Page 28 of Chaos Carnival

“Promise?” His smile was sharp despite the agony etched in his features. “Though technically, if we're dead—“

“I swear to god, if you make another joke about our curse right now—“

“What?” His expression softened, but the darkness behind it was unmistakable. “Too soon? It's been centuries.” I held him tighter as we crossed the threshold, choosing to trust him, despite everything. Despite knowing how badly trust could burn.

The door slammed behind us with the finality of a coffin lid, and the shadows rose to greet us like hungry wolves.

When they parted like a death shroud, they revealed a woman whose age shifted like quicksilver, ancient one moment, timeless the next. Her silver hair shone, and her eyes held centuries of secrets.

“Maverick.” Her accent dripped old Paris, grandiose and sharp as a guillotine. “Still collecting curses like lovers, I see.”

“Madame Celeste.” Frost spread from his smile. “Still trafficking other people's misery?”

“Only the interesting ones.” Her gaze pierced through me, past flesh and bone into somewhere deeper. “Ah. A soul-bound witch. How deliciously tragic. And your mate too, if I'm not mistaken.”

“We're not here about that.” Maverick's tone was clipped, all traces of playfulness gone. The tension radiated off him in waves, hostility barely contained.

Celeste's laugh echoed like breaking glass. “Such grandiose denial.” She circled us like a shark scenting blood. “Hunter's poison. That's new for you.”

“We’ve tried the moonlight ritual,” Maverick said, his grip tightening as another tremor hit. “Skin contact under the full moon, channeling through her.”

She reached out, fingers hovering mere inches from the veins crawling up Maverick's neck, her eyes narrowing as she studied the patterns spreading across his skin like venomous ivy. “Good.There might be something about soul curses in my collection.” Celeste's eyes glittered with an unsettling mix of academic fascination and something sinister, more calculating.

“How about something useful.” Maverick snapped as frost spread across his shoulders.

“Aren't we beyond spite?” I turned on him, fury boiling up. “Don't you want to stop making each other miserable?”

“No,” he growled, eyes burning despite the ice in his veins. “You’re mine, miserable or not. What I want is to stop the poison so we can be miserable together forever.”

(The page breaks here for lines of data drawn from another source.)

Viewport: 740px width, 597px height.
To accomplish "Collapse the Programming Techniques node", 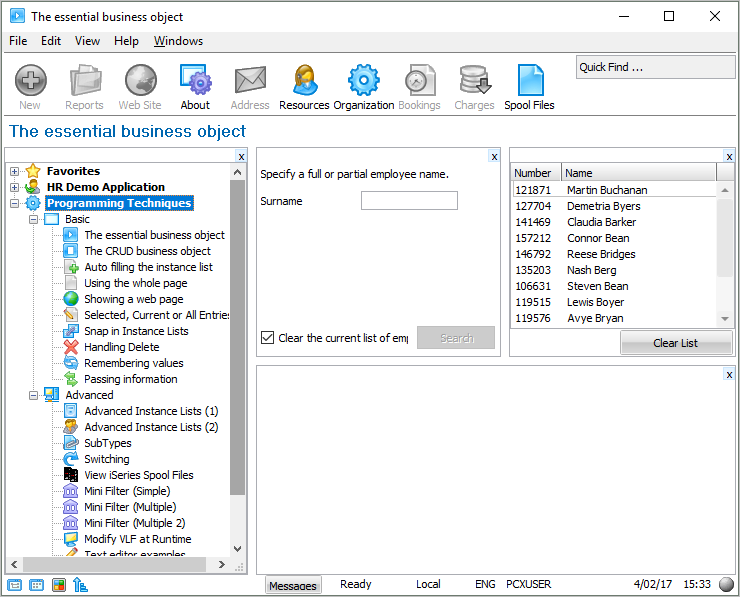I will [x=15, y=203].
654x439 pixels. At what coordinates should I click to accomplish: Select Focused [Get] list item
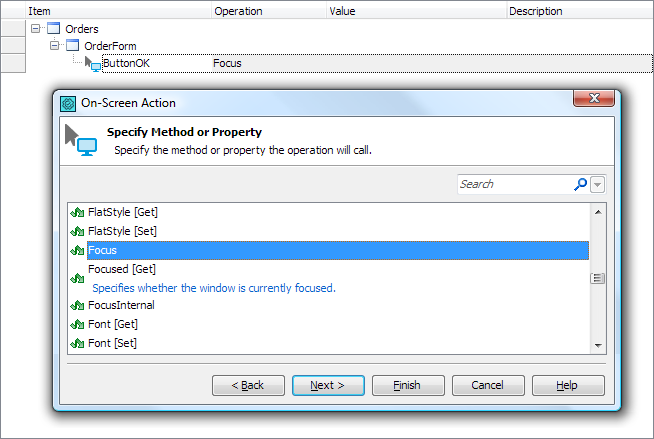coord(122,269)
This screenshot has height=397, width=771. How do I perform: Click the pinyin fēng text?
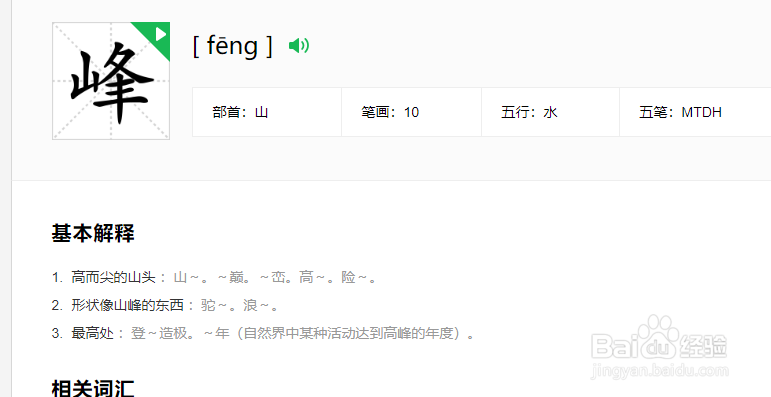point(232,46)
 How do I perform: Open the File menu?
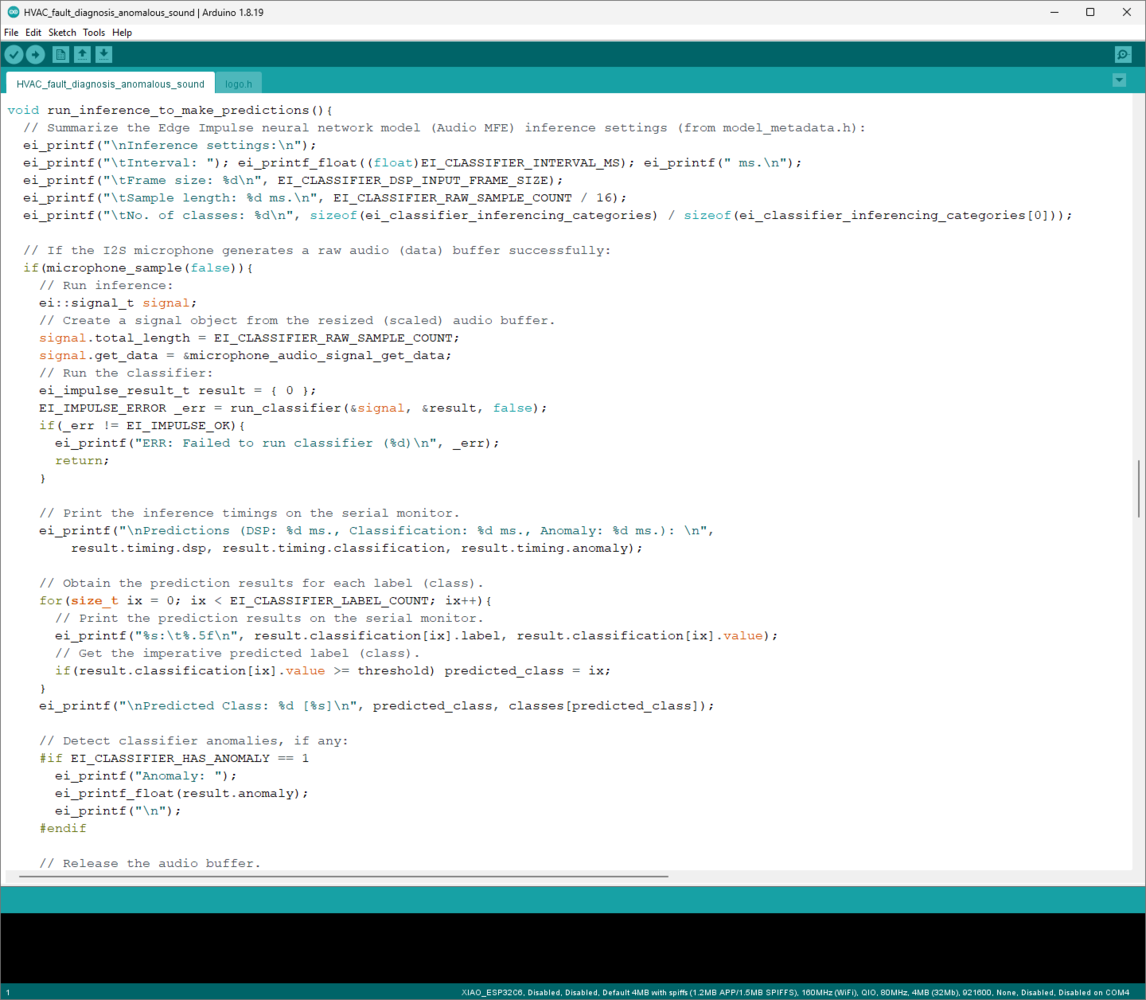click(11, 33)
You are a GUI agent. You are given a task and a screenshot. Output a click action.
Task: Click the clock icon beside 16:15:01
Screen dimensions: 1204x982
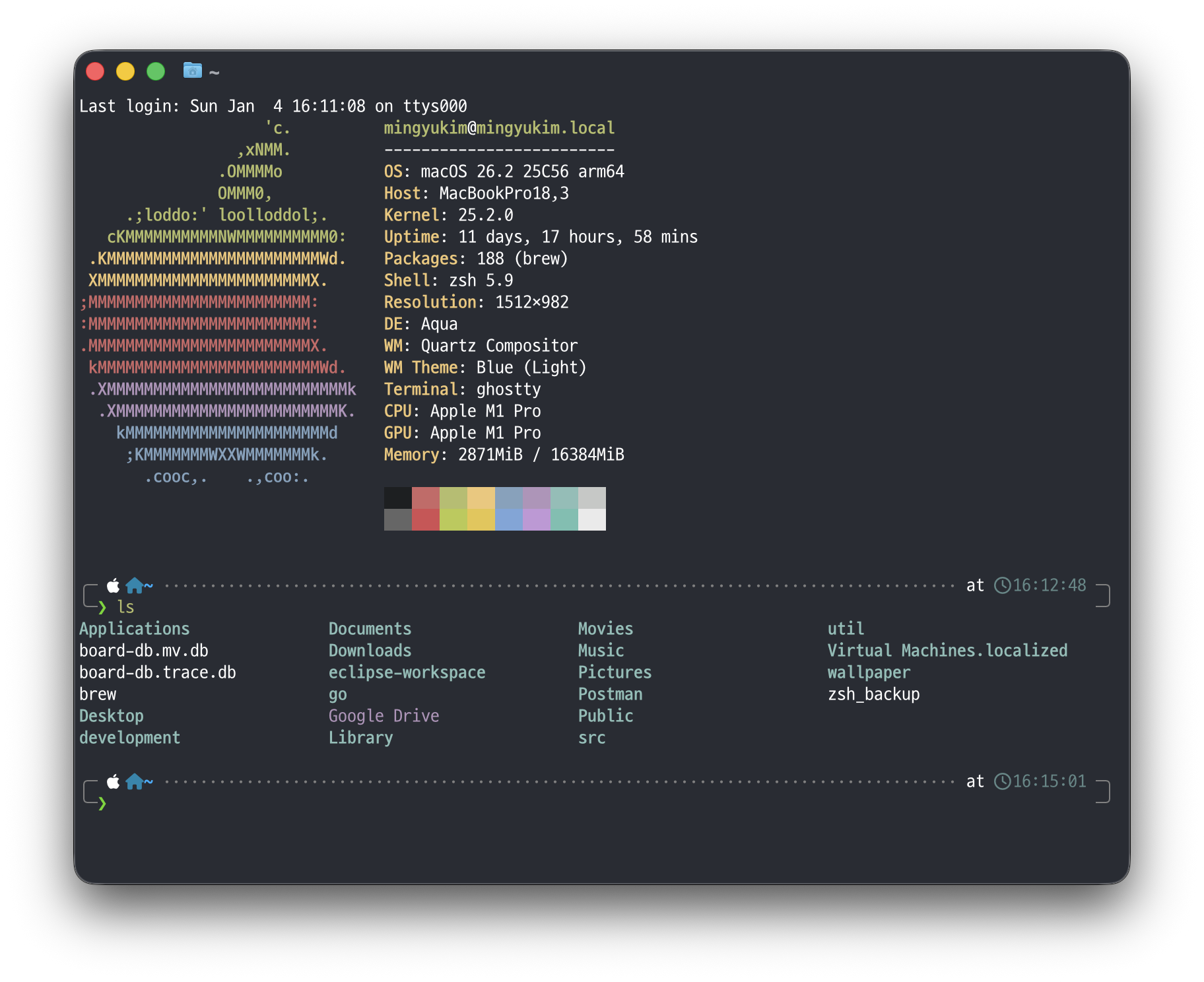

“Children.” Celeste's voice cut through our argument like a frozen blade. “The ritual you've been doing works, and will be curative, because you're bound.”

My stomach dropped. I glanced at Maverick, who had gone still as stone beside me.

Celeste moved toward an ancient cabinet, shadows writhing around her like living ink. The lock's screech raked across my nerves, reminding me too much of sounds that haunted my nightmares. Ivan in his office. Ivan, about to leave his office.

“You see,” she pulled out a leather-bound tome, its pages crackling with age, “the more you fight against each other, the deeper the poison burrows.” Her lips curved into a cruel smile. “Every time you deny what lies between you, every moment you resist the pull—it feeds the curse, strengthens it.”

“That's impossible.” My voice came out weaker than I intended. “The moonlight ritual—“

“Worksbecauseof your connection, not in spite of it.” She traced a finger down the book's spine. “The skin contact, the intimacy. It's not just about channeling. It's about acceptance.”

Maverick's jaw clenched, veins fanning out across his neck. “You're saying our... resistance is making it worse?”

“Like a Chinese finger trap.” Celeste's laugh held no warmth. “The harder you pull away, the tighter it grips. Each bitter word, each denial—it's quite poetic, really.”

The truth of her words stole the air from my lungs. Every sharp exchange, every time we'd pushed each other away—we'd been making it worse.

I looked at Maverick, really looked at him, and recognized the same realization dawning in his eyes.

“So what's the solution?” I asked, dreading the answer.

“Stop fighting.” Celeste's eyes glittered with dark amusement. “Stop denying. Let the bond do what it wants to do.”

My heart sank as she explained to us more about soul curses. Each word hammered another nail in the coffin of my hopes.

Then the book she pulled out made my stomach turn, its cover throbbing like living flesh, veins visible beneath the surface.

Celeste's words drifted through the air like dust as she opened to a specific page and smoothed it out. “The moonlight ritual must be performed for seven consecutive nights, without interruption. But today, as soon as possible, you'll need this.”